** GIVEN RECORDS follows **

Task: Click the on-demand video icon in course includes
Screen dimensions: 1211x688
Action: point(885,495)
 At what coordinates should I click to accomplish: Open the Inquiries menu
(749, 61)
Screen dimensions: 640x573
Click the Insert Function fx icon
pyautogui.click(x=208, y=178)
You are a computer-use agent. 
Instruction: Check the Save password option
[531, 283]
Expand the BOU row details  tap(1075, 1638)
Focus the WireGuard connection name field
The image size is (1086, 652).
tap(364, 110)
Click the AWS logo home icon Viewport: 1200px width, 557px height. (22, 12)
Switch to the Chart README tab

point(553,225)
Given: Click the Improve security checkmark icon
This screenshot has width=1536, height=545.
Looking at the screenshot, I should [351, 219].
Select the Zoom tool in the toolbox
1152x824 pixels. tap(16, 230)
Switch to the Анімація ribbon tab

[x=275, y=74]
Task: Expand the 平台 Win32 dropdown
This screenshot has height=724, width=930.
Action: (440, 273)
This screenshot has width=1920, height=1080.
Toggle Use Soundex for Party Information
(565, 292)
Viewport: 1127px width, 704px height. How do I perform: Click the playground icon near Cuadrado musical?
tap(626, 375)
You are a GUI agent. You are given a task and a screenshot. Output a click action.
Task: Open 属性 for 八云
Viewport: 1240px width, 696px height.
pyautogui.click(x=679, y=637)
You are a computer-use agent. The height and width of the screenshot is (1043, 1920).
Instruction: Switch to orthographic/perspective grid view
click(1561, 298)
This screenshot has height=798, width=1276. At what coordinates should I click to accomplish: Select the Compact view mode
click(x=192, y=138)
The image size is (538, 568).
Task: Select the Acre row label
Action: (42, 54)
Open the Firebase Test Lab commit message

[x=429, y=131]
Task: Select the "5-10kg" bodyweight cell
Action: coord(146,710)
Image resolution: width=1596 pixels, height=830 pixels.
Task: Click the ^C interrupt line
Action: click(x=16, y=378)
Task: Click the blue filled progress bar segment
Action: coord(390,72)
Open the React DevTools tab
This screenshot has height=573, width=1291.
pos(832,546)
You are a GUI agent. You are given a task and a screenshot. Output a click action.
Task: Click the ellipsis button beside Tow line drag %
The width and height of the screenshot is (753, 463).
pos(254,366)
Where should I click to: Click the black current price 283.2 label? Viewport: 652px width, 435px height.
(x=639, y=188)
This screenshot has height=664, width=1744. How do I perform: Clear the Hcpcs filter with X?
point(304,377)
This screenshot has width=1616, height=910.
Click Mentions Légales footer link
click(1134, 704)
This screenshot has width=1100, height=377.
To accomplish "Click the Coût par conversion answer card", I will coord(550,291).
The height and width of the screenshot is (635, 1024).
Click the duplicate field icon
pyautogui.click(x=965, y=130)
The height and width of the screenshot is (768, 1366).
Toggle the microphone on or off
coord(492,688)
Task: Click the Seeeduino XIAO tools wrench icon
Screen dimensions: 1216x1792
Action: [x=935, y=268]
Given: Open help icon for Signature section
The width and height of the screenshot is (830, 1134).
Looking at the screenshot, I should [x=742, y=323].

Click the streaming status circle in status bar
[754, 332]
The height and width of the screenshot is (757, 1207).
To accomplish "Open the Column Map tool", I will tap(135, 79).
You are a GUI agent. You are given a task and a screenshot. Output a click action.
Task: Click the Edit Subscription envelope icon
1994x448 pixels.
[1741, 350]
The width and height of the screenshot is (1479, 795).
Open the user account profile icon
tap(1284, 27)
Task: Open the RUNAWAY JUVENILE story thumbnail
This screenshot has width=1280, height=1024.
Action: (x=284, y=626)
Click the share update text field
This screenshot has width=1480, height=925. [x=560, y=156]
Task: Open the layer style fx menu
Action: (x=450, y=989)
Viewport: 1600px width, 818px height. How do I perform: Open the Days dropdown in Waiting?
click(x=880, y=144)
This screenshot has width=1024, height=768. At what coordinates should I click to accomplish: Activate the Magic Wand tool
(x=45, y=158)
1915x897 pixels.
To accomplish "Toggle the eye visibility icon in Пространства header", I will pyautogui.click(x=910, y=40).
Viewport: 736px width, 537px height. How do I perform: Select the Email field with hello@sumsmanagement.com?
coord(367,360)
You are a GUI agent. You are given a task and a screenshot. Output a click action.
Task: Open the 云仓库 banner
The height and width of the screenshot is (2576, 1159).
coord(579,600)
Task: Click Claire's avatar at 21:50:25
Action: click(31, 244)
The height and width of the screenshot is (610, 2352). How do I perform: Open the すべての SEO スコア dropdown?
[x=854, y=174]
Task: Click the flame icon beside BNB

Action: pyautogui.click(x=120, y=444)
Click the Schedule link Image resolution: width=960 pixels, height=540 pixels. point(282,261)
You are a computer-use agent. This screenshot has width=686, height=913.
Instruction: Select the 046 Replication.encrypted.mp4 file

** End of GIVEN RECORDS **

- **AIM OF THE TASK**
For this exercise, copy all of the material exactly as it stands.

- **OUTPUT FOR THIS TASK**
Task: Click the on-demand video icon in course includes
Screen dimensions: 1211x688
Action: point(885,495)
 At what coordinates should I click to accomplish: Open the Inquiries menu
(749, 61)
Screen dimensions: 640x573
Click the Insert Function fx icon
pyautogui.click(x=208, y=178)
You are a computer-use agent. 
Instruction: Check the Save password option
[531, 283]
Expand the BOU row details  tap(1075, 1638)
Focus the WireGuard connection name field
The image size is (1086, 652).
tap(364, 110)
Click the AWS logo home icon Viewport: 1200px width, 557px height. (22, 12)
Switch to the Chart README tab

point(553,225)
Given: Click the Improve security checkmark icon
This screenshot has width=1536, height=545.
Looking at the screenshot, I should [351, 219].
Select the Zoom tool in the toolbox
1152x824 pixels. tap(16, 230)
Switch to the Анімація ribbon tab

[x=275, y=74]
Task: Expand the 平台 Win32 dropdown
This screenshot has height=724, width=930.
Action: (440, 273)
This screenshot has width=1920, height=1080.
Toggle Use Soundex for Party Information
(565, 292)
Viewport: 1127px width, 704px height. How do I perform: Click the playground icon near Cuadrado musical?
tap(626, 375)
You are a GUI agent. You are given a task and a screenshot. Output a click action.
Task: Open 属性 for 八云
Viewport: 1240px width, 696px height.
pyautogui.click(x=679, y=637)
You are a computer-use agent. The height and width of the screenshot is (1043, 1920).
Instruction: Switch to orthographic/perspective grid view
click(1561, 298)
This screenshot has height=798, width=1276. At what coordinates should I click to accomplish: Select the Compact view mode
click(x=192, y=138)
The image size is (538, 568).
Task: Select the Acre row label
Action: (42, 54)
Open the Firebase Test Lab commit message

[x=429, y=131]
Task: Select the "5-10kg" bodyweight cell
Action: coord(146,710)
Image resolution: width=1596 pixels, height=830 pixels.
Task: Click the ^C interrupt line
Action: click(x=16, y=378)
Task: Click the blue filled progress bar segment
Action: coord(390,72)
Open the React DevTools tab
This screenshot has height=573, width=1291.
pos(832,546)
You are a GUI agent. You are given a task and a screenshot. Output a click action.
Task: Click the ellipsis button beside Tow line drag %
The width and height of the screenshot is (753, 463).
pos(254,366)
Where should I click to: Click the black current price 283.2 label? Viewport: 652px width, 435px height.
(x=639, y=188)
This screenshot has height=664, width=1744. How do I perform: Clear the Hcpcs filter with X?
point(304,377)
This screenshot has width=1616, height=910.
Click Mentions Légales footer link
click(1134, 704)
This screenshot has width=1100, height=377.
To accomplish "Click the Coût par conversion answer card", I will coord(550,291).
The height and width of the screenshot is (635, 1024).
Click the duplicate field icon
pyautogui.click(x=965, y=130)
The height and width of the screenshot is (768, 1366).
Toggle the microphone on or off
coord(492,688)
Task: Click the Seeeduino XIAO tools wrench icon
Screen dimensions: 1216x1792
Action: [x=935, y=268]
Given: Open help icon for Signature section
The width and height of the screenshot is (830, 1134).
Looking at the screenshot, I should [x=742, y=323].

Click the streaming status circle in status bar
[754, 332]
The height and width of the screenshot is (757, 1207).
To accomplish "Open the Column Map tool", I will tap(135, 79).
You are a GUI agent. You are given a task and a screenshot. Output a click action.
Task: Click the Edit Subscription envelope icon
1994x448 pixels.
[1741, 350]
The width and height of the screenshot is (1479, 795).
Open the user account profile icon
tap(1284, 27)
Task: Open the RUNAWAY JUVENILE story thumbnail
This screenshot has width=1280, height=1024.
Action: (x=284, y=626)
Click the share update text field
This screenshot has width=1480, height=925. [x=560, y=156]
Task: Open the layer style fx menu
Action: (x=450, y=989)
Viewport: 1600px width, 818px height. How do I perform: Open the Days dropdown in Waiting?
click(x=880, y=144)
This screenshot has width=1024, height=768. At what coordinates should I click to accomplish: Activate the Magic Wand tool
(x=45, y=158)
1915x897 pixels.
To accomplish "Toggle the eye visibility icon in Пространства header", I will pyautogui.click(x=910, y=40).
Viewport: 736px width, 537px height. How do I perform: Select the Email field with hello@sumsmanagement.com?
coord(367,360)
You are a GUI agent. You are given a task and a screenshot. Output a click action.
Task: Open the 云仓库 banner
The height and width of the screenshot is (2576, 1159).
coord(579,600)
Task: Click Claire's avatar at 21:50:25
Action: click(31, 244)
The height and width of the screenshot is (610, 2352). How do I perform: Open the すべての SEO スコア dropdown?
[x=854, y=174]
Task: Click the flame icon beside BNB

Action: pyautogui.click(x=120, y=444)
Click the Schedule link Image resolution: width=960 pixels, height=540 pixels. point(282,261)
You are a computer-use agent. This screenshot has width=686, height=913.
Instruction: Select the 046 Replication.encrypted.mp4 file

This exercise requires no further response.